Saudi Arabia offered around $10,000 for families in Darfur, Sudan affected by the Sudanese civil war to send their children to fight in Yemen in 2016, The New York Times claimed on Friday.
In the article, "On the Front Line of the Saudi War in Yemen? Child Soldiers from Darfur," the newspaper quoted Hager Shomo Ahmed, 16, saying: "Families know that the only way their lives will change is if their sons join the war and bring them back the money."
He was only 14 when the offer was made to his family, according to the Times.
The report also quoted Hafiz Ismail Mohammed, a critic of Sudan's government and former banker, saying: "People are desperate. They are fighting in Yemen because they know that in Sudan they don't have a future."
"We are exporting soldiers to fight like they are a commodity we are exchanging for foreign currency," Mohammed added, according to the daily.
Most of the Sudanese fighters come from "the battle-scarred and impoverished region of Darfur, where some 300,000 people were killed and 1.2 million displaced during a dozen years of conflict" in the nation of 40 million in Northeast Africa, said the Times.
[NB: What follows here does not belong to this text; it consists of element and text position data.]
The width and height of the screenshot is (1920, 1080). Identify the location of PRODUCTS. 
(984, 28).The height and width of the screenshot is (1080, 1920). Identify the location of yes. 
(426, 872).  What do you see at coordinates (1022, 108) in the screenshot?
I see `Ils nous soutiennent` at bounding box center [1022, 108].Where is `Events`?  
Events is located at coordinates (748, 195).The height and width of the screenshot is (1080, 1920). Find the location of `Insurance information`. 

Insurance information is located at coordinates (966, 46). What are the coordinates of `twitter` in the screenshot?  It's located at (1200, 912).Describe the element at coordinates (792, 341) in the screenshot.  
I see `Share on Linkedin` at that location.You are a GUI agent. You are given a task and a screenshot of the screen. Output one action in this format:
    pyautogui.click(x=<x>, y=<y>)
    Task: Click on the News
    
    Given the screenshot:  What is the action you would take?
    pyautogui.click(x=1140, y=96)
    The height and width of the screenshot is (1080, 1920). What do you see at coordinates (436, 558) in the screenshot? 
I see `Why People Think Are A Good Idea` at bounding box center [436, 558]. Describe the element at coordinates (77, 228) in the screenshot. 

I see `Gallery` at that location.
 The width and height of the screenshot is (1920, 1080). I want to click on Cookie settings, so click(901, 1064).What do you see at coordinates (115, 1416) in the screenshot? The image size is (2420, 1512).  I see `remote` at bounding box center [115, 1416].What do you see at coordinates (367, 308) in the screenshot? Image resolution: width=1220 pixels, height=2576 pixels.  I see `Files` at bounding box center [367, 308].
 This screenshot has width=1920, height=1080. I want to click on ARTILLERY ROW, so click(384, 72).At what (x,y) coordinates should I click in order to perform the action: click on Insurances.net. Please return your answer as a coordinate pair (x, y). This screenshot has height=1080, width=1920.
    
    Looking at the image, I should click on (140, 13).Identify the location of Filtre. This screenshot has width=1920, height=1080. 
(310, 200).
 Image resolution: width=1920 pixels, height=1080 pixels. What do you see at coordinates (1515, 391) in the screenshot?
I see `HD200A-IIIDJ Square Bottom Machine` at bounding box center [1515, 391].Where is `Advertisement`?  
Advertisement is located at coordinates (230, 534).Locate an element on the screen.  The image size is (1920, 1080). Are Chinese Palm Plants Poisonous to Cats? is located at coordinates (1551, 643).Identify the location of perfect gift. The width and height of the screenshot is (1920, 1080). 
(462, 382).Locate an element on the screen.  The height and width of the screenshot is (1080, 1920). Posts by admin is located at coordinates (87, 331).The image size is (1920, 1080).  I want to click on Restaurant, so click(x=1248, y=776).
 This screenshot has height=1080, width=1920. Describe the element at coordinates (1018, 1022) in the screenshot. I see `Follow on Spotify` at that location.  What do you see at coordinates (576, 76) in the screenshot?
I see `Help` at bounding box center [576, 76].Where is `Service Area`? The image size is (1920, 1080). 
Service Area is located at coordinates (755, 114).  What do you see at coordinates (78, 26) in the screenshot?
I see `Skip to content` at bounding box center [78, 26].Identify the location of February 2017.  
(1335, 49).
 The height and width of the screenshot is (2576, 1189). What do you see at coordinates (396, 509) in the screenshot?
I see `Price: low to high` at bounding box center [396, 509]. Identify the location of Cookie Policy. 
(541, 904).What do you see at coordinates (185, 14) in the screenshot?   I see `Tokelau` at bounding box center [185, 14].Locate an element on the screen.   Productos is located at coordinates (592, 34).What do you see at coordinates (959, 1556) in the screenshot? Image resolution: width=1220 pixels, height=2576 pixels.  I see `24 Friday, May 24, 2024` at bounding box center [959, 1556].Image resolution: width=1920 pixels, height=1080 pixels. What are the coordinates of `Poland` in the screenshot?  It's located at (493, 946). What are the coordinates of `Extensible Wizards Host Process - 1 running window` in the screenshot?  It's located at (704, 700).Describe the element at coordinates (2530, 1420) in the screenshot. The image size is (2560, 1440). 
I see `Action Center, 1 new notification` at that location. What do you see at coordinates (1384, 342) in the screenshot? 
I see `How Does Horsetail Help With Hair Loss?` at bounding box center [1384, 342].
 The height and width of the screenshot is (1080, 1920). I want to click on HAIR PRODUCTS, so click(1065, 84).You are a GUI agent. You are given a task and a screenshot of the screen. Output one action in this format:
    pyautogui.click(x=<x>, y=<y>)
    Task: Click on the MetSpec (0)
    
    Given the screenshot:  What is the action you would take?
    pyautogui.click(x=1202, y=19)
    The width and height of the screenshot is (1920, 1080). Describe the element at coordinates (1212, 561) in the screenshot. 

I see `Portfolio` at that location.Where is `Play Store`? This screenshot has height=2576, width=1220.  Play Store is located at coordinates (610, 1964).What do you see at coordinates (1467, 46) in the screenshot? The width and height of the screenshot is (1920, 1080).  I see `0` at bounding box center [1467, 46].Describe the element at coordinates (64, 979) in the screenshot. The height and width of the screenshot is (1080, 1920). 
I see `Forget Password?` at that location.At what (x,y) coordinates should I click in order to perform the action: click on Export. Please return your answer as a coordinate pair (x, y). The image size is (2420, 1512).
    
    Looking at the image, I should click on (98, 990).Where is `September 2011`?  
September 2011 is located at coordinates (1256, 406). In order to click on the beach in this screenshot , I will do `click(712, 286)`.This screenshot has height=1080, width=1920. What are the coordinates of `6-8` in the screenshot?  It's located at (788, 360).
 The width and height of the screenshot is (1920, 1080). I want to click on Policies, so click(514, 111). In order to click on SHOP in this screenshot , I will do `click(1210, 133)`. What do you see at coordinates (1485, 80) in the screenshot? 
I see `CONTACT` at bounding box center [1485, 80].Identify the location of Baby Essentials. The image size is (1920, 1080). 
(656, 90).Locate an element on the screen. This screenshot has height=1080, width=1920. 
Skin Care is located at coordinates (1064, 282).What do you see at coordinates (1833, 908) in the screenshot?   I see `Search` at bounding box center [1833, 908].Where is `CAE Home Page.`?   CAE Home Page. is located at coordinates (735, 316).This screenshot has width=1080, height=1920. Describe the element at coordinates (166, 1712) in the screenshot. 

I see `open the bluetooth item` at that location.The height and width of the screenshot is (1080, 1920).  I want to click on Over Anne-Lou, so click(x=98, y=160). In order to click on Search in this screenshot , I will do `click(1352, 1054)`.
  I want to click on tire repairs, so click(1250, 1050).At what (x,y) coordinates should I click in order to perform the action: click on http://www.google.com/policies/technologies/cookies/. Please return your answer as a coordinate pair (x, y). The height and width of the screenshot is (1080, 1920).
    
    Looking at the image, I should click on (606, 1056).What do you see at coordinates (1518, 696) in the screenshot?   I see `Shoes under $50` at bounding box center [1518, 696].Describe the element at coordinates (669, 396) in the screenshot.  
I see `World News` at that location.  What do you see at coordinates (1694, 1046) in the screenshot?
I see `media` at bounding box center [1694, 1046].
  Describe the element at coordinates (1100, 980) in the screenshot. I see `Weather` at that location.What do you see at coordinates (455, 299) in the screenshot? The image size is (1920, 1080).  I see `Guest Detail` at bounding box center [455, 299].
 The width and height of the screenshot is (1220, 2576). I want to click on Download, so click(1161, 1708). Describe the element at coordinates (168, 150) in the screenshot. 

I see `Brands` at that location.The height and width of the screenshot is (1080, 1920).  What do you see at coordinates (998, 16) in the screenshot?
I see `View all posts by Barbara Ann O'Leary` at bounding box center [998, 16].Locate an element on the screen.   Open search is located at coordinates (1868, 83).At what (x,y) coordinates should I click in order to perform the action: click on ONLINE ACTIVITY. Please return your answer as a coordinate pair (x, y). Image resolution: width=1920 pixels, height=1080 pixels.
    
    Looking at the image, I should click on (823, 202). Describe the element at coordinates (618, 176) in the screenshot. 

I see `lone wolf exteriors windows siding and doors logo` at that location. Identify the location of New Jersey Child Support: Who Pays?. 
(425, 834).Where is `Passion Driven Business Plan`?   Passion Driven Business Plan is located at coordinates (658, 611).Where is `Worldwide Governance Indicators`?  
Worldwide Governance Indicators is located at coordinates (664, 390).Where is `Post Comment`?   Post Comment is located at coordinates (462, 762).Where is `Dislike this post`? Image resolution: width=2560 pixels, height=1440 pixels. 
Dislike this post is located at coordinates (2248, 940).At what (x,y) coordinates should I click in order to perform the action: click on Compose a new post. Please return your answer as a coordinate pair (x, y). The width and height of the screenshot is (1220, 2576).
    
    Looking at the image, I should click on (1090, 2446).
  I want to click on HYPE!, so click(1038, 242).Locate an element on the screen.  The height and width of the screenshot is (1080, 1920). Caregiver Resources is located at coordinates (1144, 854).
"At any time for nearly four years as many as 14,000 Sudanese militiamen have been fighting in Yemen in tandem with the local militia aligned with the Saudis, according to several Sudanese fighters who have returned and Sudanese lawmakers who are attempting to track it. Hundreds, at least, have died there," the daily reported.
"Five fighters who have returned from Yemen and another about to depart said that children made up at least 20 percent of their units. Two said children were more than 40 percent," reported the Times.
The newspaper said Saudi Arabia paid Sudanese children a salary starting at the riyal equivalent of around $480 a month, with bonuses for combat, deposited directly into the Faisal Islamic Bank of Sudan, partly owned by Saudis.
"At the end of a six-month rotation, each fighter also received a one-time payment of at least 700,000 Sudanese pounds — roughly $10,000 at the current official exchange rate," the Times claimed.
Speaking to the paper, Turki al-Malki, a spokesman for the Saudi-led military coalition denied allegations the kingdom was recruiting child soldiers as "fictitious and unfounded."
Yemen plunged into civil war in 2014 when Houthi rebels overran much of the country, including the capital, Sanaa, forcing the government to flee to Saudi Arabia.
A year later, Saudi Arabia and several Arab allies launched a massive air campaign aimed at rolling back Houthi military gains.
The Saudi-led campaign in Yemen has devastated the country's infrastructure, including its health and sanitation systems, prompting the U.N. to describe it as one of the worst humanitarian disasters in modern times.